Print everything from the line containing "The image size is (861, 589)." down to the line containing "I want to click", with nothing changed.

## [Data provided]
# # #

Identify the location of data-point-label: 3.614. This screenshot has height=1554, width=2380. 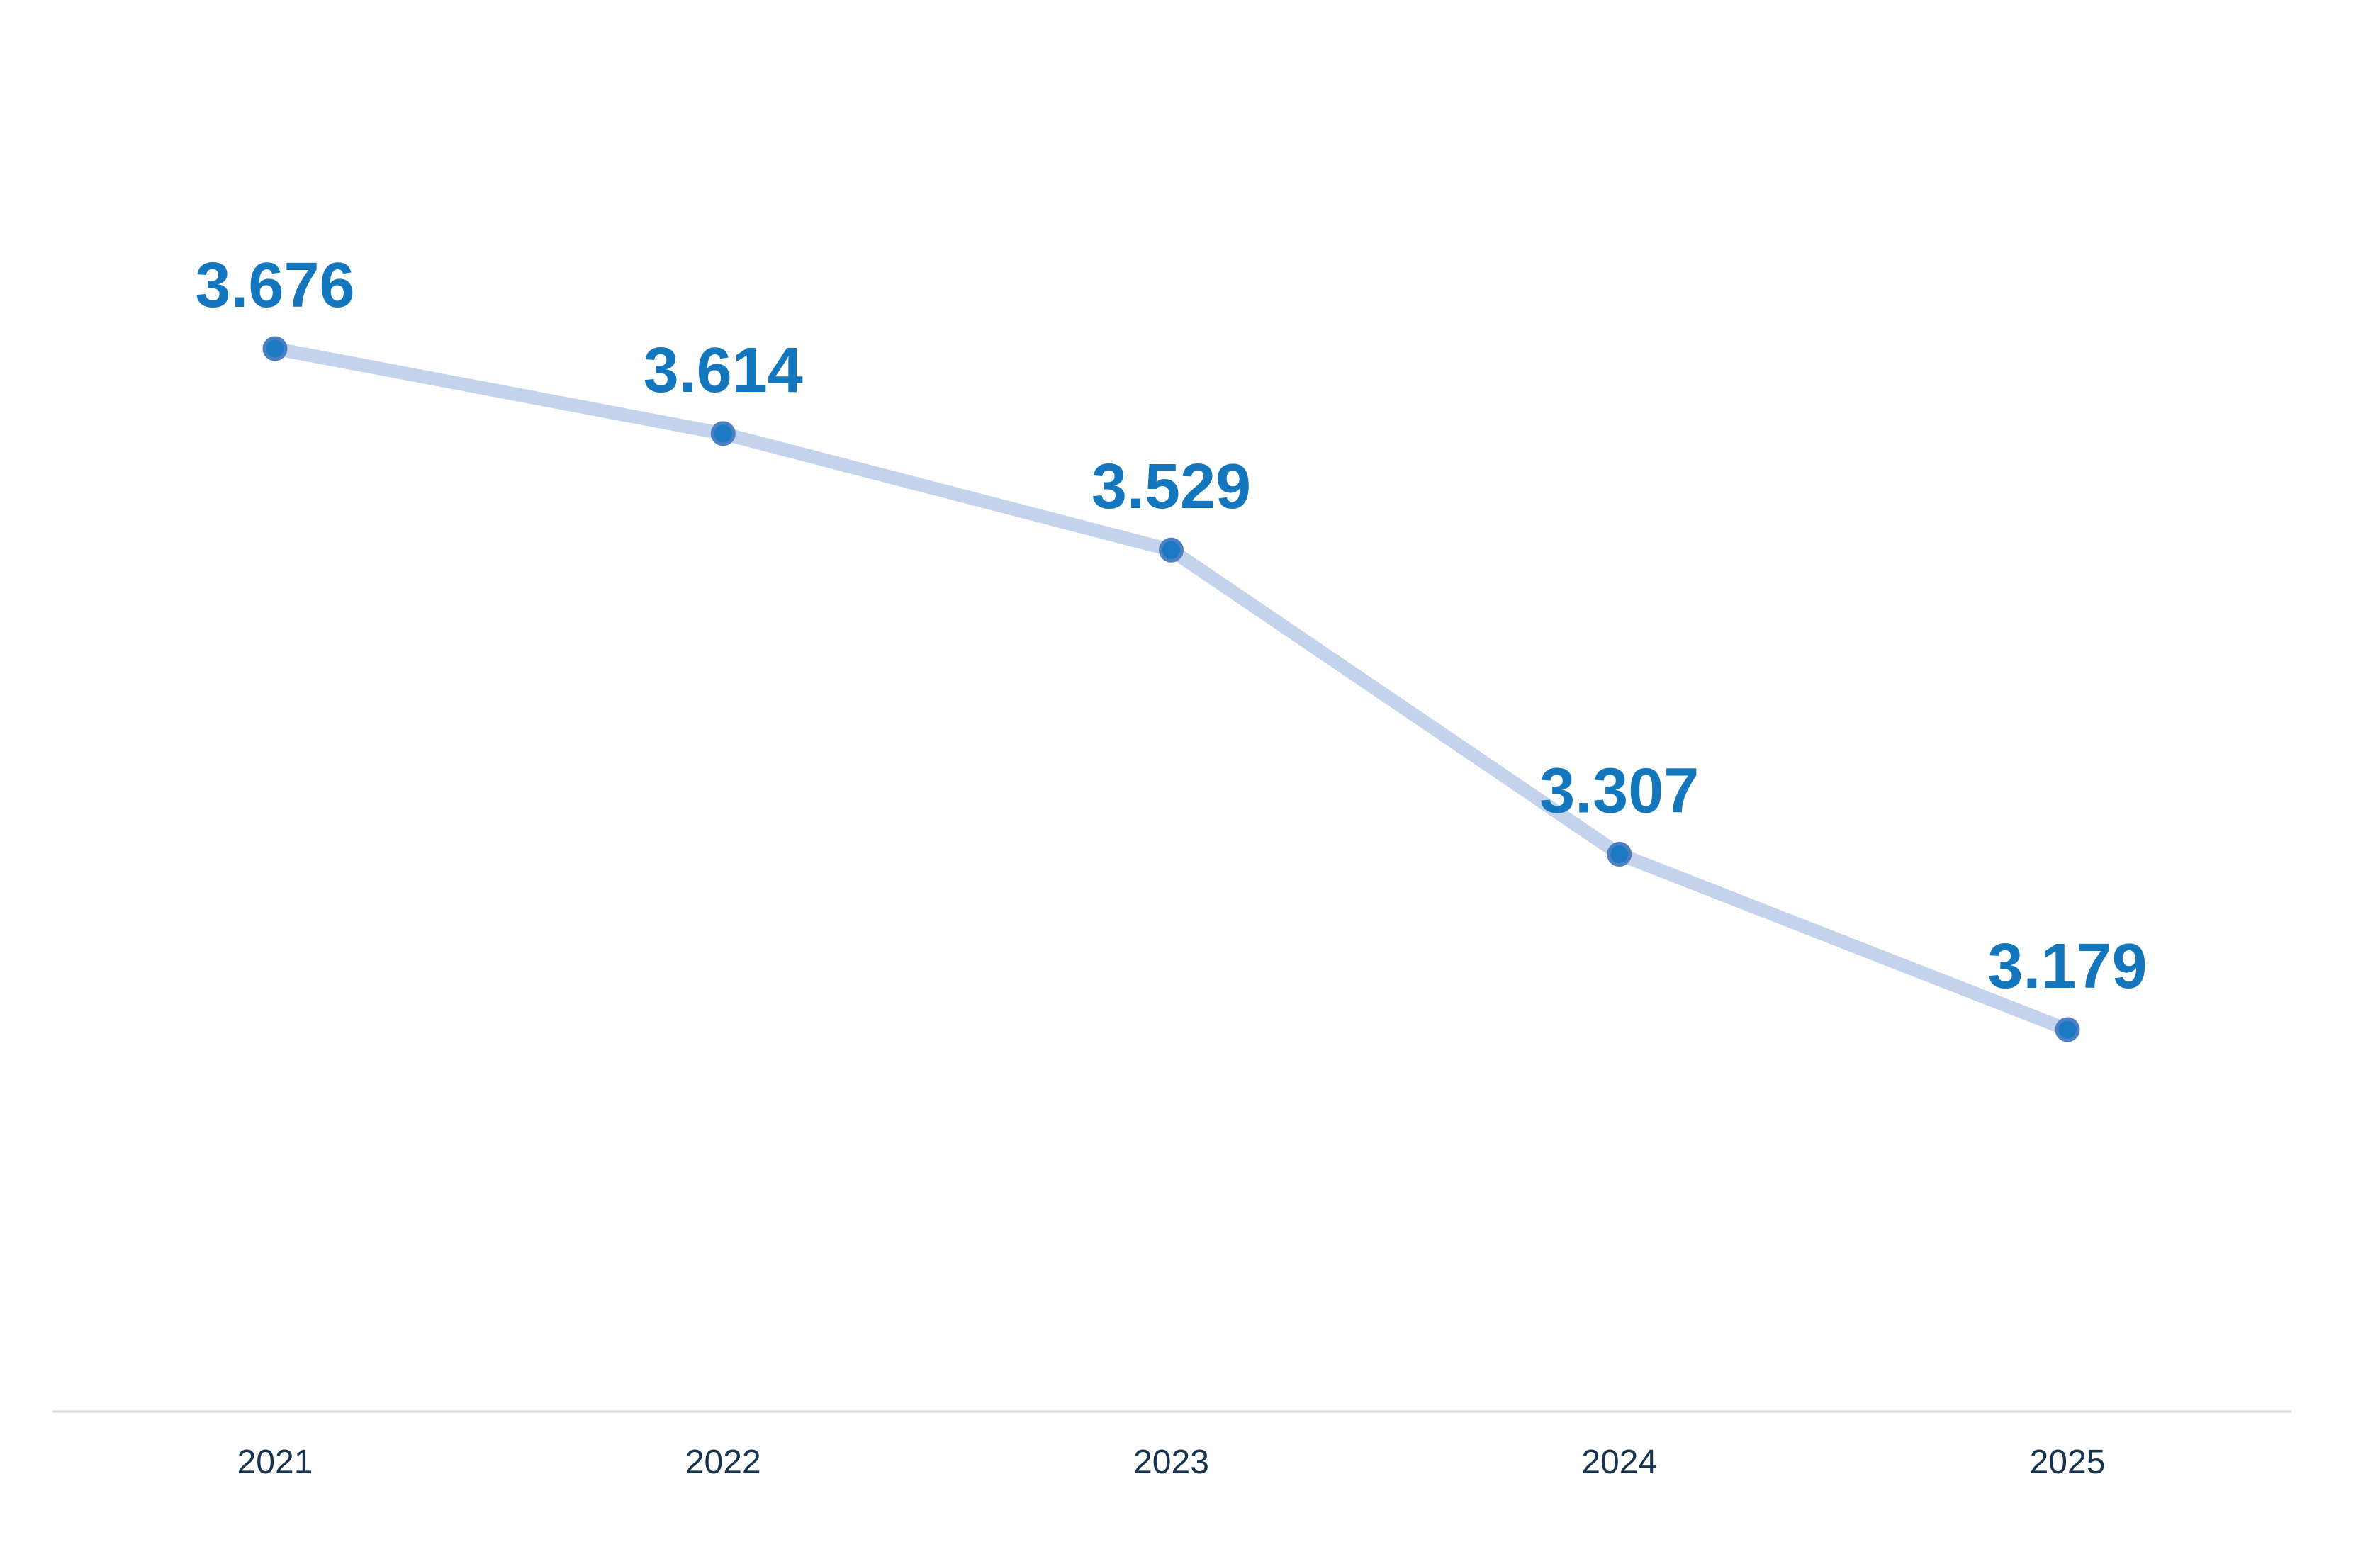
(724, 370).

# # #

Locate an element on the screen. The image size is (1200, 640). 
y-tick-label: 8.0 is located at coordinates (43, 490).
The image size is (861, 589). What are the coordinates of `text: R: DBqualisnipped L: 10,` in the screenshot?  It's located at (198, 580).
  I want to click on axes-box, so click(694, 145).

# # #

## [Answer to this exercise]
The image size is (861, 589). What are the coordinates of `text: R: DBqualisnipped L: 10,` in the screenshot?  It's located at (198, 580).
  I want to click on axes-box, so click(694, 145).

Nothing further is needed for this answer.